The developers accommodated even unexpected requests and requirements. Specifically, detailed equipment node configuration knowledge was necessary for managing protocol adaptation, requiring new firmware development — accomplished rapidly. The company takes documentation seriously with excellent technical support.

Project Management

How was this project managed and how much time elapsed? For such projects, following GOST R 15.301-2016 "System for Product Development and Manufacturing Launch" is optimal. Following GOST recommendations ensures proper, efficient project execution when all developers understand and follow its ideology. The project coordinator (chief designer) must clearly assign tasks and monitor completion throughout.

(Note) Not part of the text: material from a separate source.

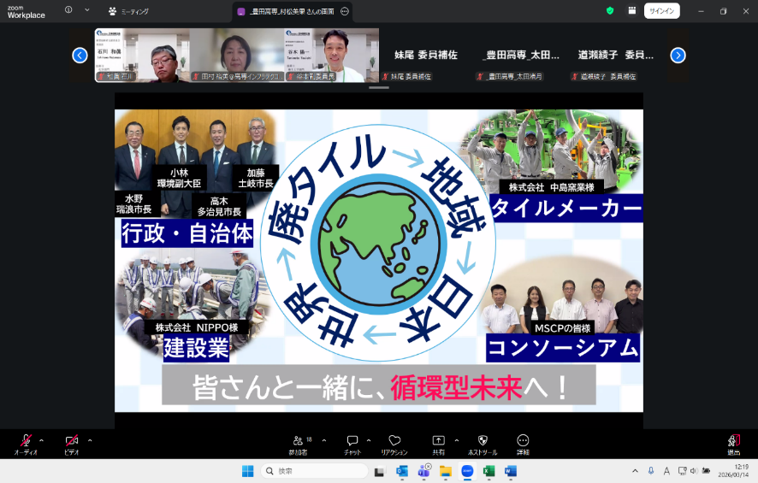The width and height of the screenshot is (758, 483).
Task: Open Excel from the Windows taskbar
Action: pos(489,471)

A team of four primary developers and a technician participated, coordinated through the Notion project management service. Three workflow streams — "Development and Prototyping," "Necessary Additional Work," and "Purchasing" — received tasks as they arose, with deadlines and responsible parties assigned. Completed assignments went to archive. All documentation and necessary files were stored in the cloud with access across devices.

Weekly meetings (typically Thursdays) discussed current affairs with strictly 45-minute time limits — the most crucial team interaction element. Everyone knows the project matters; they'll report results; they must finish incomplete work and maintain credibility. As chief designer, I functioned somewhat as an authoritative instructor accepting student homework assignments, in a good sense.

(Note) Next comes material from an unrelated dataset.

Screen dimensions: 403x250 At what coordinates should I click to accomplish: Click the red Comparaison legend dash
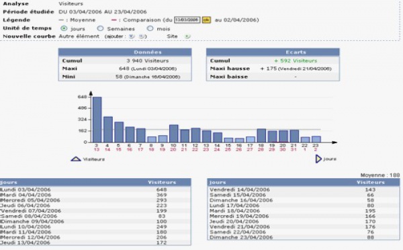click(114, 19)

Timelines compressed. Each developer knew final project delivery dates. Given the task emerged from scratch, approximately 10 months elapsed until first successful testing. Logistics extended timelines significantly — high-current electronics components aren't simple; appropriate suppressor capacitors can take months to arrive.

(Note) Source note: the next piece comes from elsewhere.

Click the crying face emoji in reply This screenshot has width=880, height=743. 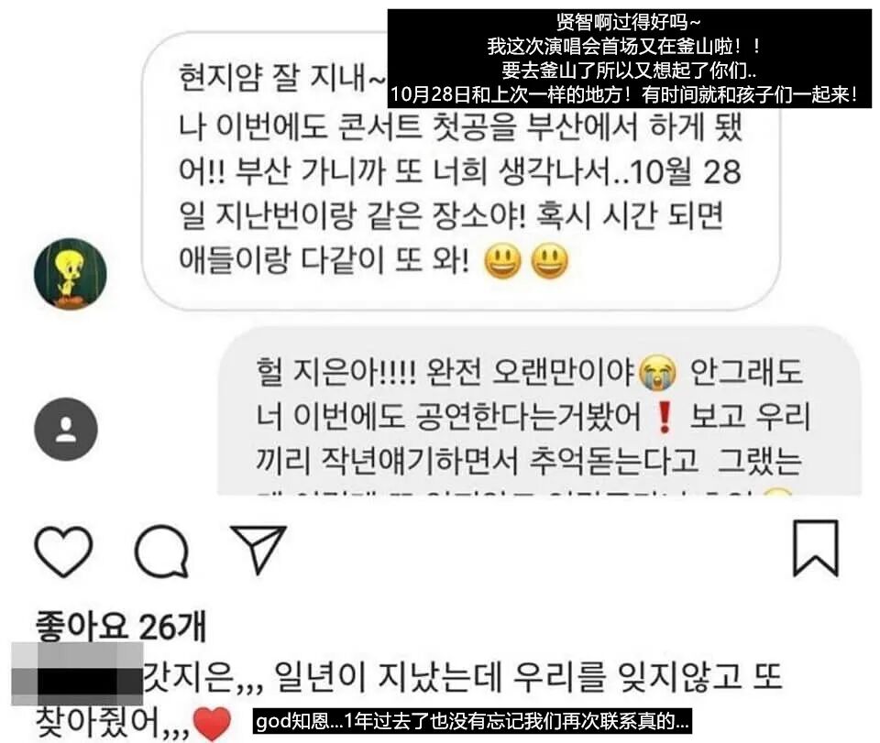[658, 372]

Necessary components (where available) assembled within four months. Full installation assembly required approximately three weeks. Debugging and testing took another 10 days. Corrections, troubleshooting, adjustments, and technical documentation updates required several more weeks.

Applications and Impact

This wasn't solely for saving Dymka. This technology applies to protective and biocompatible human implant coatings and colored coatings on various alloys and metal composites.

Acknowledgments

Biocompatible coating technology was developed at Tomsk Polytechnic University, the Institute of Strong-Current Electronics of the Siberian Branch of RAS, and Tomsk Scientific Center. Special thanks to Habr community member @NordicEnergy for valuable technical consultation during project implementation. Even with substantial experience and technical competence, consultations help. I consistently seek Habr community assistance, and someone always appears to help clarify matters.

Cat Dymka Update

Our article's heroine cat Dymka? She's doing well. Surgery succeeded; her life continues normally. She stretches amusingly like all cats after morning awakening.

Medical and biotechnology development fundamentally cannot proceed without animals' crucial role. Veterinary specialists deserve deep personal respect. The great neurophysiologist I.P. Pavlov wisely said: "The medical doctor treats people, but the veterinary doctor treats humanity."